▶ [Passage provided]
----------------------------------------
The Commens Dictionary

Quote from ‘Prolegomena to an Apology for Pragmaticism’


… an analysis of the essence of a sign, (stretching that word to its widest limits, as anything which, being determined by an object, determines an interpretation to determination, through it, by the same object), leads to a proof that every sign is determined by its object, either first, by partaking in the characters of the object, when I call the sign an Icon; secondly, by being really and in its individual existence connected with the individual object, when I call the sign an Index; thirdly, by more or less approximate certainty that it will be interpreted as denoting the object, in consequence of a habit (which term I use as including a natural disposition), when I call the sign a Symbol. [—] A Symbol incorporates a habit, and is indispensable to the application of any intellectual habit, at least. Moreover, Symbols afford the means of thinking about thoughts in ways in which we could not otherwise think of them. They enable us, for example, to create Abstractions, without which we should lack a great engine of discovery. These enable us to count; they teach us that collections are individuals (individual = individual object), and in many respects they are the very warp of reason. But since symbols rest exclusively on habits already definitely formed but not furnishing any observation even of themselves, and since knowledge is habit, they do not enable us to add to our knowledge even so much as a necessary consequent, unless by means of a definite preformed habit.
----------------------------------------
▶ [Exercise]
Answer these questions about the passage on signs, marking each answer with its number:
1. What name is given to a sign determined by partaking in the characters of its object?
2. What do Symbols enable us to create that would otherwise leave us lacking "a great engine of discovery"?
3. Which term is said to include a natural disposition?
The lines after this point come from a separate, unrelated source.

Target position records:
----------------------------------------
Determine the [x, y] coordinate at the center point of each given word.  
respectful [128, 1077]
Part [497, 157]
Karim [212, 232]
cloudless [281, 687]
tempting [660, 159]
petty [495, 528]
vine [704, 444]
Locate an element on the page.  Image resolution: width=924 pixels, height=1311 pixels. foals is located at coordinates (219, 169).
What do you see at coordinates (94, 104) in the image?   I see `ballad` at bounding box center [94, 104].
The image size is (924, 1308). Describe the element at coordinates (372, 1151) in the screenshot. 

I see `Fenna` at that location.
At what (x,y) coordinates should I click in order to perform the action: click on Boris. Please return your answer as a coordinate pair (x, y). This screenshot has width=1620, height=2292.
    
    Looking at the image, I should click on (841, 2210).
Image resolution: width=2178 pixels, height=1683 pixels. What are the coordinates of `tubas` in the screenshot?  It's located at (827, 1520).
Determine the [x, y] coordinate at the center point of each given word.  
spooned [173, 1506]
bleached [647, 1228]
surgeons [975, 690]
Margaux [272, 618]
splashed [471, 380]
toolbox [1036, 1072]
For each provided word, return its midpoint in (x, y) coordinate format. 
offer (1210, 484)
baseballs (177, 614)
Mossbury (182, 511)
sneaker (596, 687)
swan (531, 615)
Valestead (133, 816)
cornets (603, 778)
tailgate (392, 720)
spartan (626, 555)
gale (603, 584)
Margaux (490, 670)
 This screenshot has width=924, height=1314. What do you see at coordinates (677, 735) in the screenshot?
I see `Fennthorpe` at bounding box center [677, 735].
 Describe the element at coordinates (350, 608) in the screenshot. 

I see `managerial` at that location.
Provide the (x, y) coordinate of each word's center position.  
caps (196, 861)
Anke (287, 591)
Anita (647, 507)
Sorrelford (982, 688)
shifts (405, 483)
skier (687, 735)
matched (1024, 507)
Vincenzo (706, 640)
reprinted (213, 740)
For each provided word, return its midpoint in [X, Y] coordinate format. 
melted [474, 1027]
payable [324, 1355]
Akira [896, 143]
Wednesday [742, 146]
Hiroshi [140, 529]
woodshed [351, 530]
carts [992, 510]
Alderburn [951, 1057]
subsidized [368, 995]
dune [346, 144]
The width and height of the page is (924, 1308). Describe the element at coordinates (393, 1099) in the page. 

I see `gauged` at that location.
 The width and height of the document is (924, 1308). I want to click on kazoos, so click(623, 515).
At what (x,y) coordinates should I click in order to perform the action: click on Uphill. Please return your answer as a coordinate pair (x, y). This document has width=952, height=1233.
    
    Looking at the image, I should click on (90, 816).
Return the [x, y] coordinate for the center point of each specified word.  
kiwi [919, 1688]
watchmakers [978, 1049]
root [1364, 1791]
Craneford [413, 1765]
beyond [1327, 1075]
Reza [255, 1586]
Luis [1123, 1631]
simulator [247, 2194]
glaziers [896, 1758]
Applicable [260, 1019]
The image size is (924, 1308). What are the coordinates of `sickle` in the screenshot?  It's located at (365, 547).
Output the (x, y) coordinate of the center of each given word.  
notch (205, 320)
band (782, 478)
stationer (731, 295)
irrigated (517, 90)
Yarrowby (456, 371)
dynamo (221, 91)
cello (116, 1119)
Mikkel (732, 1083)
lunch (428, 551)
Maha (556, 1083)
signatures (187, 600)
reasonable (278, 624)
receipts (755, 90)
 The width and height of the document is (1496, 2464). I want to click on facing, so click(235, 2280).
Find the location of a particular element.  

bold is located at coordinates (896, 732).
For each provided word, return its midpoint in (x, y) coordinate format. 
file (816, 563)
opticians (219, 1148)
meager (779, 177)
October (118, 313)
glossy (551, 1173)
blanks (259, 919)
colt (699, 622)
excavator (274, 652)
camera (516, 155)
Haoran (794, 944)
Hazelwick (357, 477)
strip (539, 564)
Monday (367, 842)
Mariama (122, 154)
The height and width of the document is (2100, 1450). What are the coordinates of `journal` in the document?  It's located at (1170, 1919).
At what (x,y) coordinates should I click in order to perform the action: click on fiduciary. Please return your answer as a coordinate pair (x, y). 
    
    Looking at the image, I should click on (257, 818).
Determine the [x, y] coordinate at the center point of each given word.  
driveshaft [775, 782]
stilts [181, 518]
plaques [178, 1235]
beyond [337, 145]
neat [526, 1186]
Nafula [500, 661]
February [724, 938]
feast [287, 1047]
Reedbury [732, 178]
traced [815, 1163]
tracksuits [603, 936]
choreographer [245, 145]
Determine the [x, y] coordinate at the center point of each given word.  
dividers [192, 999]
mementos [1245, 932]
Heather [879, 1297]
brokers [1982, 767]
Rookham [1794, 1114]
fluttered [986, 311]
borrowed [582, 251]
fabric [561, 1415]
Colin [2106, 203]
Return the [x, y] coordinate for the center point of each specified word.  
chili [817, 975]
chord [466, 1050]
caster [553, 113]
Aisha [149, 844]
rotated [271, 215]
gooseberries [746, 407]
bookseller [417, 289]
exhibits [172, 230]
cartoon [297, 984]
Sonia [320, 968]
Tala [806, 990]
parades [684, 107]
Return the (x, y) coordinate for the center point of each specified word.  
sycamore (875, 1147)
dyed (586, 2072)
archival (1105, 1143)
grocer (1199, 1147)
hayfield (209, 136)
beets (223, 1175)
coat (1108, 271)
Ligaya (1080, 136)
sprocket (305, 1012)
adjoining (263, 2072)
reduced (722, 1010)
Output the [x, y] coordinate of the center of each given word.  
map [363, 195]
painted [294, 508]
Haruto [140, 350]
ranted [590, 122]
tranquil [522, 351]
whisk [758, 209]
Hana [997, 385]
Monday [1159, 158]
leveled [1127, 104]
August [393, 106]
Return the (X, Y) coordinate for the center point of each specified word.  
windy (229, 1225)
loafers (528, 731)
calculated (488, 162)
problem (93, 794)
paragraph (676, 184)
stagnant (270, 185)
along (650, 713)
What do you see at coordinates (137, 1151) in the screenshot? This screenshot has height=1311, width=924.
----------------------------------------
▶ [Result below]
1. An Icon
2. Abstractions
3. Habit